▶ [YOUR GOAL]: Pick out and copy every line below that has the word "Select".

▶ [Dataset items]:
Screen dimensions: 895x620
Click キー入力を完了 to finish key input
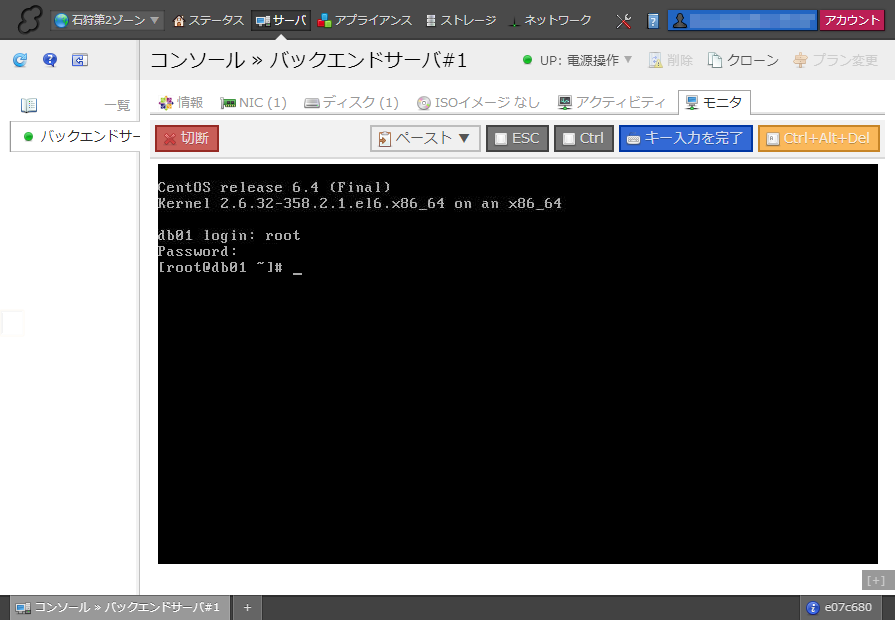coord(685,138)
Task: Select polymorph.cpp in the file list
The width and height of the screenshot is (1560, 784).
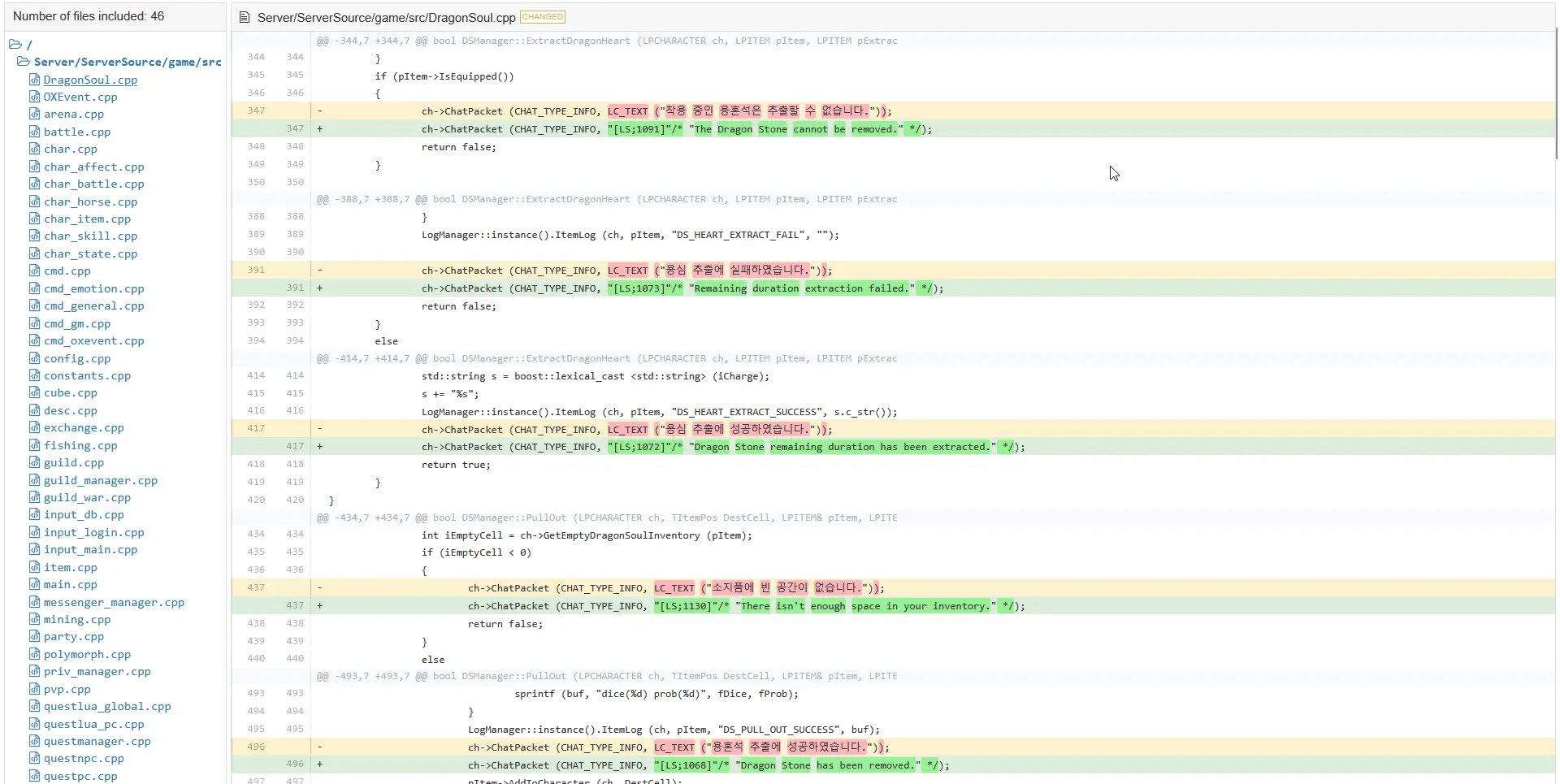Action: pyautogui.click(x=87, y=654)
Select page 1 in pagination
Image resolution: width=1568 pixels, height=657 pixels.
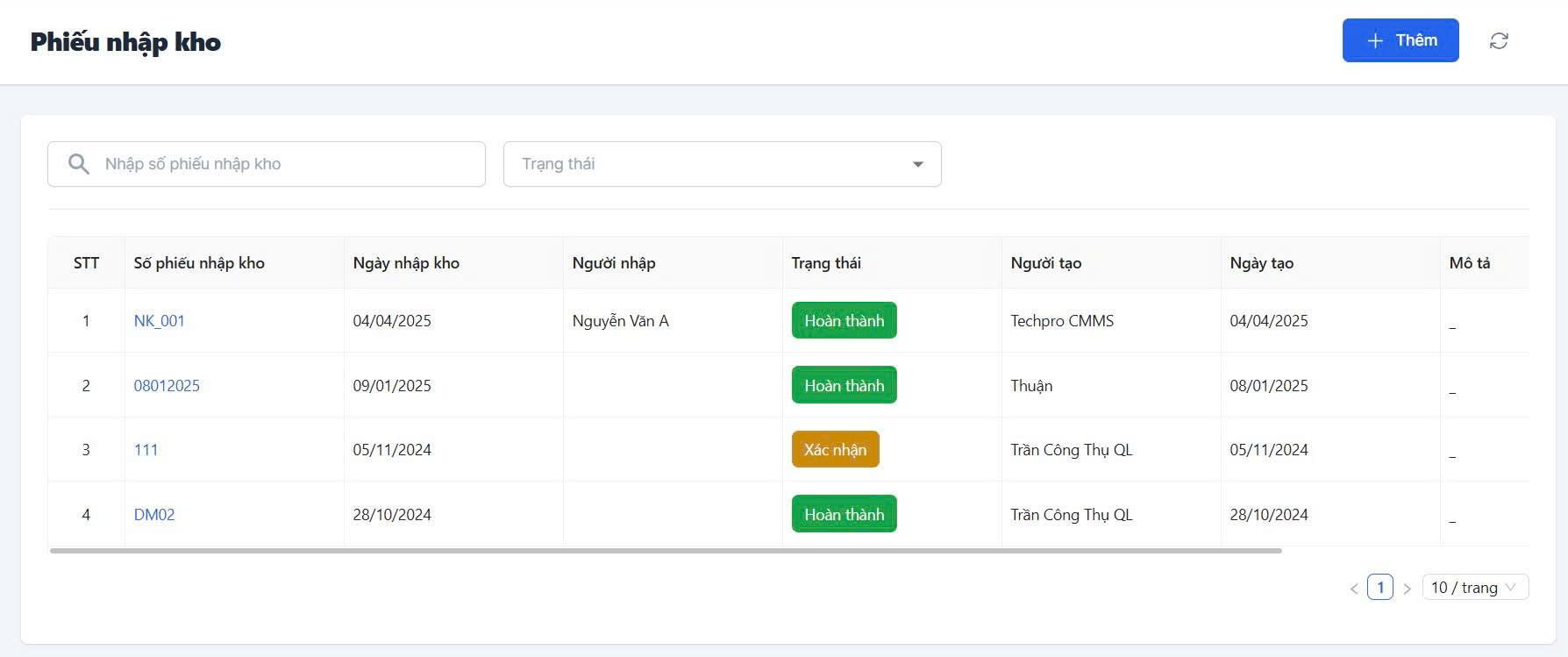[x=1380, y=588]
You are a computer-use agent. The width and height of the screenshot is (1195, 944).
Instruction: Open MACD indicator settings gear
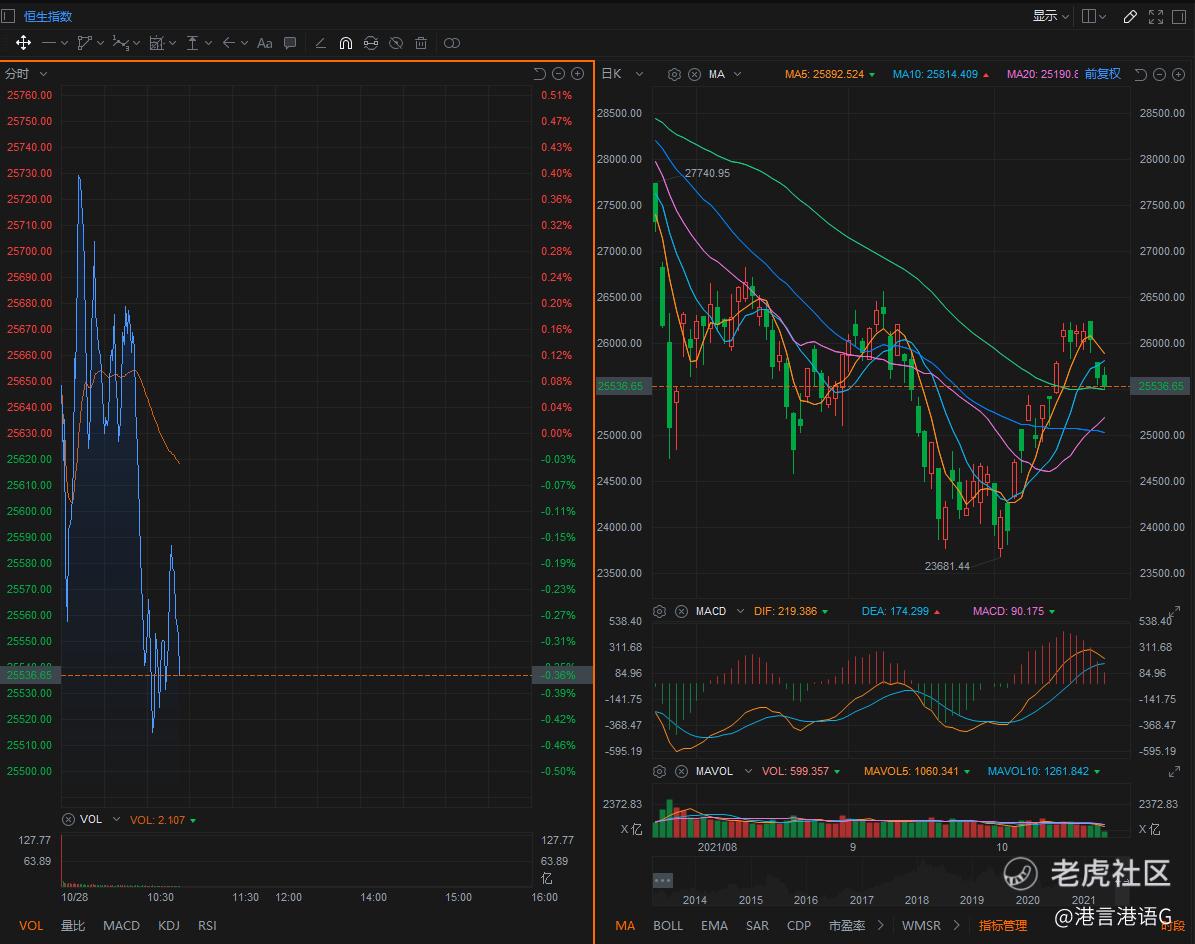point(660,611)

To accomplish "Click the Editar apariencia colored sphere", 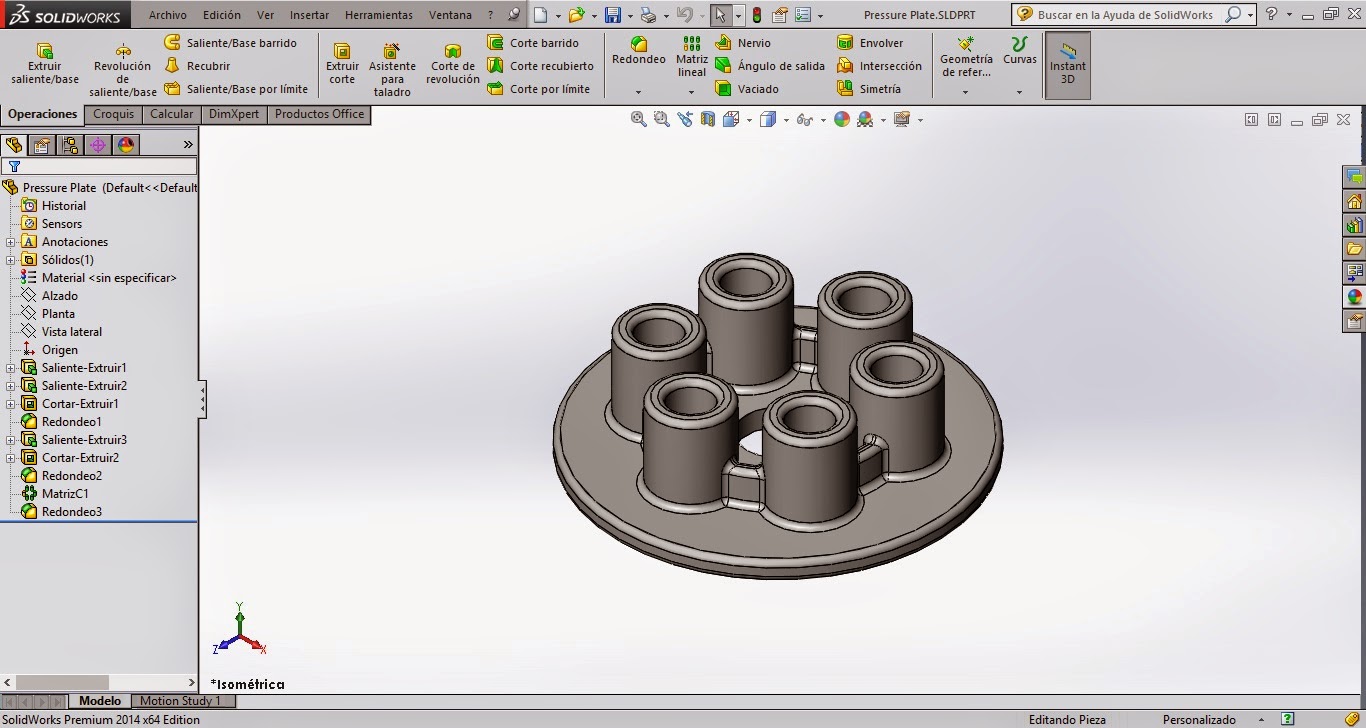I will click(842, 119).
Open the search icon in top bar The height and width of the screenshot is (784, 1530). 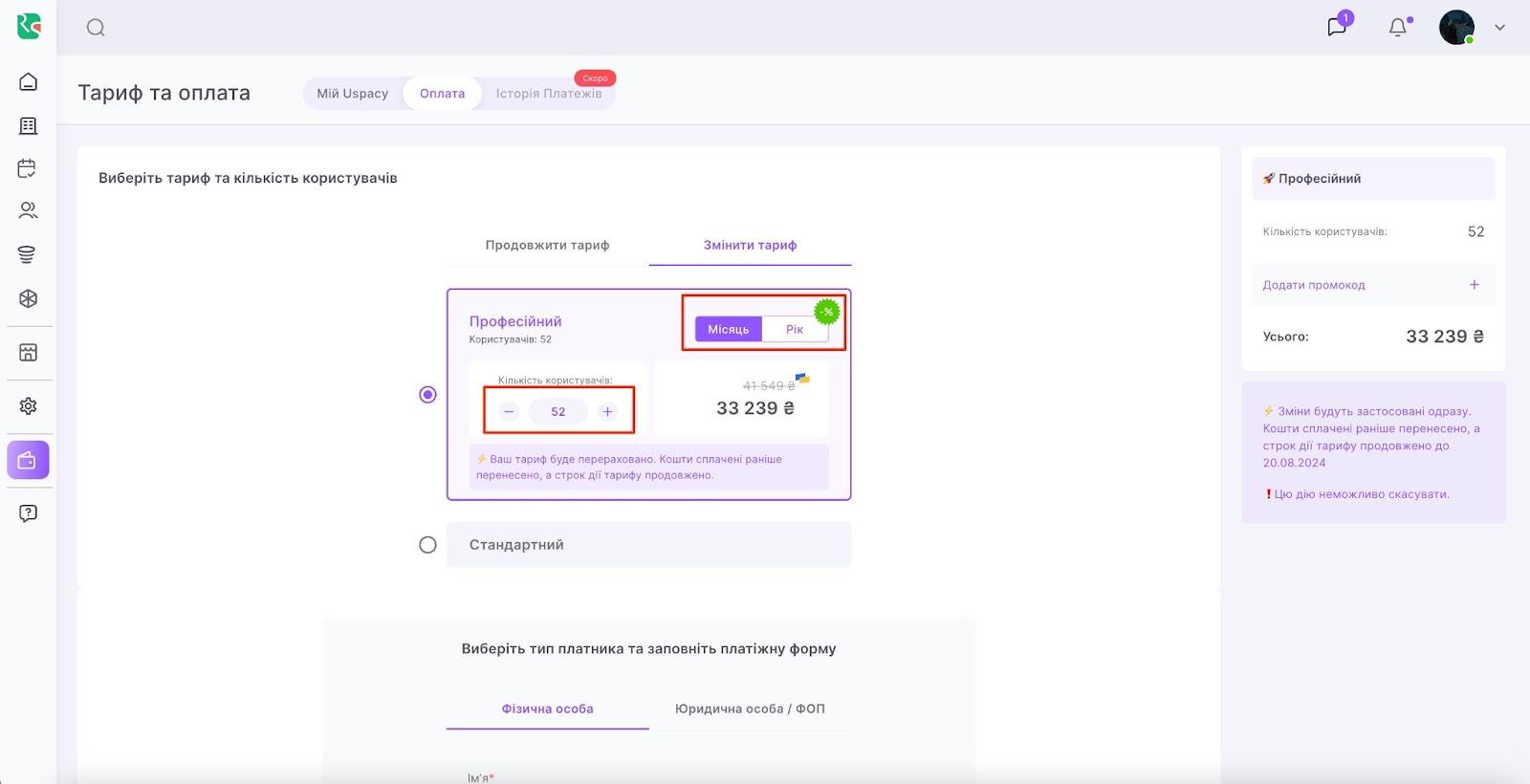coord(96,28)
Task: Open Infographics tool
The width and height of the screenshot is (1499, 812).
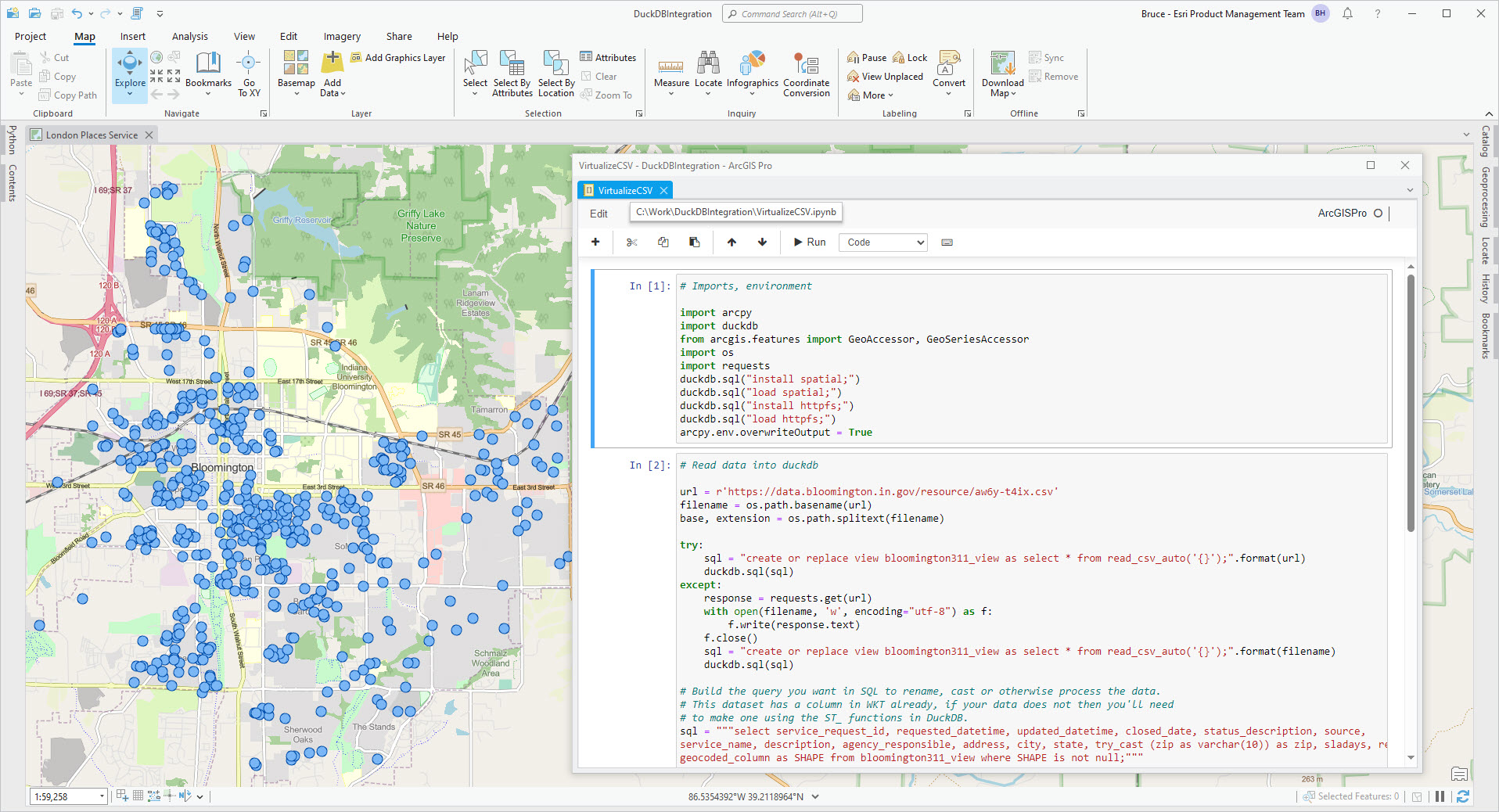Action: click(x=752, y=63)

▶ [ANSWER FOR THE TASK]:
Task: Select polymorph.cpp in the file list
Select page 1 in pagination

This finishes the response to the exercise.